- _STATED PROBLEM_
Put the lines of the listing into a numbered list, starting at the line containing "You are a computer-use" and ending at the end of the listing, with blank lines omitted. Leave the pictures out.

Listing of located words and elements:

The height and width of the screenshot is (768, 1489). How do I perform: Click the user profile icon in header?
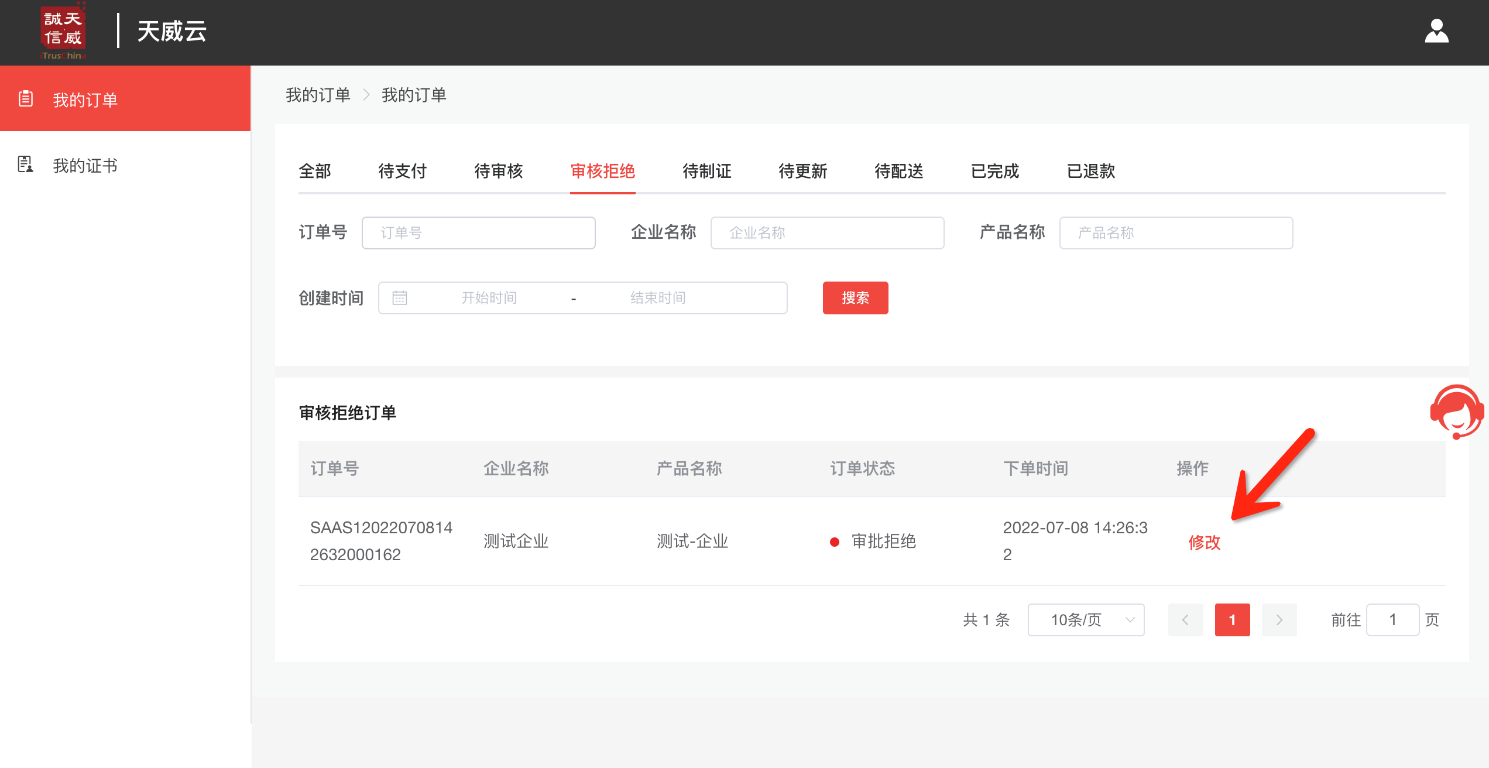(x=1436, y=31)
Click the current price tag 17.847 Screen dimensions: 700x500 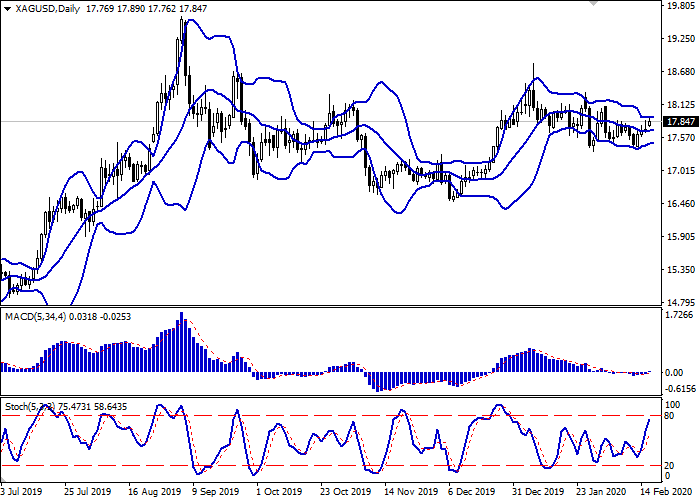click(x=678, y=122)
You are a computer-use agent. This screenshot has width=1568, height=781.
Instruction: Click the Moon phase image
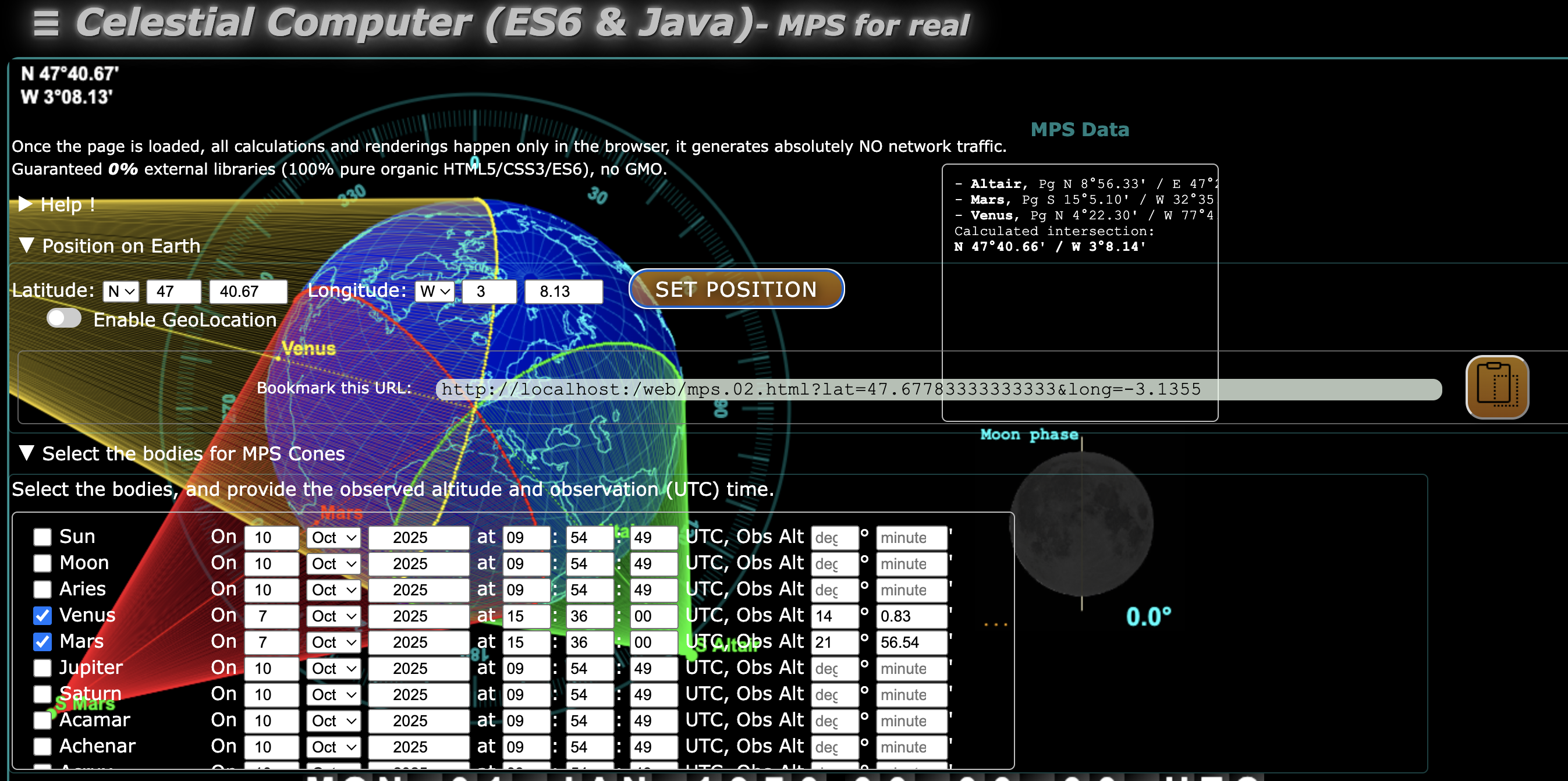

- _WORKED SOLUTION_
1. You are a computer-use agent. This screenshot has width=1568, height=781.
2. Instruction: Click the Moon phase image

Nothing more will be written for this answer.